当社では、硬度・靭性・耐久性を持つ部品の製造を数多く行っており、製品の加工工程において熱処理指定のある図面をよくいただきます。当社では熱処理の一部を内製化していますが、その多くは協力企業様に依頼をし、手掛けていただいています。しかし、知見がないかといえばそうではありません。

熱処理は、入熱の前後で歪み・振れ等、部品に持たせていた精度を損なわせてしまう処理であり、知見がなければ、不要な仕上げ工程が発生してしまいます。

1.調質(焼き入れ・焼き戻し)とは?

調質とは、熱処理の中でも最もポピュラーな熱処理技術で、焼き入れ・焼き戻し処理とも呼ばれます。

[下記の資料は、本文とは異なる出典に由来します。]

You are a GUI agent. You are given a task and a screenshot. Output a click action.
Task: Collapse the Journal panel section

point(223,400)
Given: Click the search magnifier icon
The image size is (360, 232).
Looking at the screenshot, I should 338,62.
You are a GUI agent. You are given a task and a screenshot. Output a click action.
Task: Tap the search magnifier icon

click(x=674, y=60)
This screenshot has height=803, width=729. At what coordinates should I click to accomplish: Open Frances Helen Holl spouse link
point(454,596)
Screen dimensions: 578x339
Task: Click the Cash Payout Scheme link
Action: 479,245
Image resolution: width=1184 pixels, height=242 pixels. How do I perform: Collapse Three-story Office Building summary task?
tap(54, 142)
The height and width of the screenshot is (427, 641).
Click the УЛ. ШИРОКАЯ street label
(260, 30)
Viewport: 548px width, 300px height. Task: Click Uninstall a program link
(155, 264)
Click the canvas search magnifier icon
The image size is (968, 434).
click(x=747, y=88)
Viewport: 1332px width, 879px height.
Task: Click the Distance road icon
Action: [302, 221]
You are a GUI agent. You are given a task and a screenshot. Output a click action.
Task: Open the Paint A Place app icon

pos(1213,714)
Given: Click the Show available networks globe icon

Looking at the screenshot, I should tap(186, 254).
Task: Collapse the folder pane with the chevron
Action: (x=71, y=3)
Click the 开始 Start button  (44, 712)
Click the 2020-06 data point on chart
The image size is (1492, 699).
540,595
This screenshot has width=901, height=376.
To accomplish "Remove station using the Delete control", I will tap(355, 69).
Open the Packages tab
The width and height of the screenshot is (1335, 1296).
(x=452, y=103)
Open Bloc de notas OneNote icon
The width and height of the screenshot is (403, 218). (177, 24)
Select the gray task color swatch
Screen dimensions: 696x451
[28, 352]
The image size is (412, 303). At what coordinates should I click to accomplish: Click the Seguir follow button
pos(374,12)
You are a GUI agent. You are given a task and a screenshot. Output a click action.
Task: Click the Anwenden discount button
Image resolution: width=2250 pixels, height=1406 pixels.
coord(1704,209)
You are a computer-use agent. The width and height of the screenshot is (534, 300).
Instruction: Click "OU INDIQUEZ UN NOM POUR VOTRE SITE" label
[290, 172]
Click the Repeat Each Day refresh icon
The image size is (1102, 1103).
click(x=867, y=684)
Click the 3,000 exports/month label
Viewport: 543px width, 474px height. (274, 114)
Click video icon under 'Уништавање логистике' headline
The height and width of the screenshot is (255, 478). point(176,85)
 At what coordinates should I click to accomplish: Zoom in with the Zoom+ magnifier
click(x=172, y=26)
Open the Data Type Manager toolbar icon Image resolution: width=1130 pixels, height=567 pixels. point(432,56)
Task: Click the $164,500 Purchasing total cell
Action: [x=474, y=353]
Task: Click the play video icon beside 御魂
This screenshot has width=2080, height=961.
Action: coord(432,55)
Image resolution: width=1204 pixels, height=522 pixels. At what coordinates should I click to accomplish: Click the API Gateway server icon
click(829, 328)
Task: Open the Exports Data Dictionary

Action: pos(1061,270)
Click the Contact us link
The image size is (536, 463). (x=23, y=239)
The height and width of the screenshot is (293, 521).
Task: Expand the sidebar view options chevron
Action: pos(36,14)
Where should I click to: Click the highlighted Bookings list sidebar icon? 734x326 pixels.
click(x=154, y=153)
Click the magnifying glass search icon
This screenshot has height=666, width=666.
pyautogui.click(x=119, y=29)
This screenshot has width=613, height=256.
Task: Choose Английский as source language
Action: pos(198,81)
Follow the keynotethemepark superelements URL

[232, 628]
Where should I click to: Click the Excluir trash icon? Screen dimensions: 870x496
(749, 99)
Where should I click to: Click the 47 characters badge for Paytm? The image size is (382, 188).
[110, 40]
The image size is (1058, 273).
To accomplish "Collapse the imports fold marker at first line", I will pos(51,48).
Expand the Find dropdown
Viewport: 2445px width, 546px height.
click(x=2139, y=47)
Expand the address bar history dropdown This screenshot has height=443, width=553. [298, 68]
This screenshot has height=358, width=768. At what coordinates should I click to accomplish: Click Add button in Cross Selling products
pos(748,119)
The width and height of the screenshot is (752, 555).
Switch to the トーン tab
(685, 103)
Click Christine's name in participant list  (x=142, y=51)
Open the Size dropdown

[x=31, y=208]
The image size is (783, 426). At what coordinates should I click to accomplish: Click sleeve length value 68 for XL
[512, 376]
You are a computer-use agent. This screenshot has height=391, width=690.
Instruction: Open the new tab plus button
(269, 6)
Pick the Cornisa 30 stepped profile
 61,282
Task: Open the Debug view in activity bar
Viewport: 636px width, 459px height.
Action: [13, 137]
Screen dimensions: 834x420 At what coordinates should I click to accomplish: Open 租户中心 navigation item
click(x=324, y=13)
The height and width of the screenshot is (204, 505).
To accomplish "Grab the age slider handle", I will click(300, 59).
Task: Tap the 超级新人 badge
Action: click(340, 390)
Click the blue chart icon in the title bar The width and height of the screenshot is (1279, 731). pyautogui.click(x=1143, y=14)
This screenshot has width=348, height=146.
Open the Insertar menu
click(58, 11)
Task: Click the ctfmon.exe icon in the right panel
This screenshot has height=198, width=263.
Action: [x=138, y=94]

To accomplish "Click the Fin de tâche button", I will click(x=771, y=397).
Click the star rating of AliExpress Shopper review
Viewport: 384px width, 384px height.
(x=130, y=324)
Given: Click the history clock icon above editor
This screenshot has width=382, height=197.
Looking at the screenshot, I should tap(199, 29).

まず、鋼(はがね)を赤熱させて、油や水などで急冷する”焼き入れ”と、所定の温度に再度加熱する”焼き戻し”があります。一般的に焼入れにより高い硬さが得られ、耐摩耗性が向上するとされています。その一方で焼き入れを行っただけでは脆く、不安定な状態となっています。そこで、行うのが所定の温度に再度加熱する焼き戻しです。焼入れ後、約600℃前後まで焼戻しを行うことで鋼(はがね)は強靭化するとされており、この熱処理を行うことで、鋼の強度を高めることが出来ます。この、焼き入れ・焼き戻し処理までを行う工程を調質と言います。

2.浸炭・窒化処理とは?

浸炭・窒化処理は通常のガス浸炭よりも低い800℃程度の温度で鋼の表面に炭素と窒素を同時浸入させ、その後焼入して硬化させる処理です。ガス浸炭・窒化は、通常のガス浸炭雰囲気にNH₃ガスを添加し、NH₃から分解したN成分により、窒化と浸炭が同時に行われます。窒化により焼入性が向上します。またガス浸炭よりも低い温度で焼入できることから、熱処理による変形や歪も低減できます。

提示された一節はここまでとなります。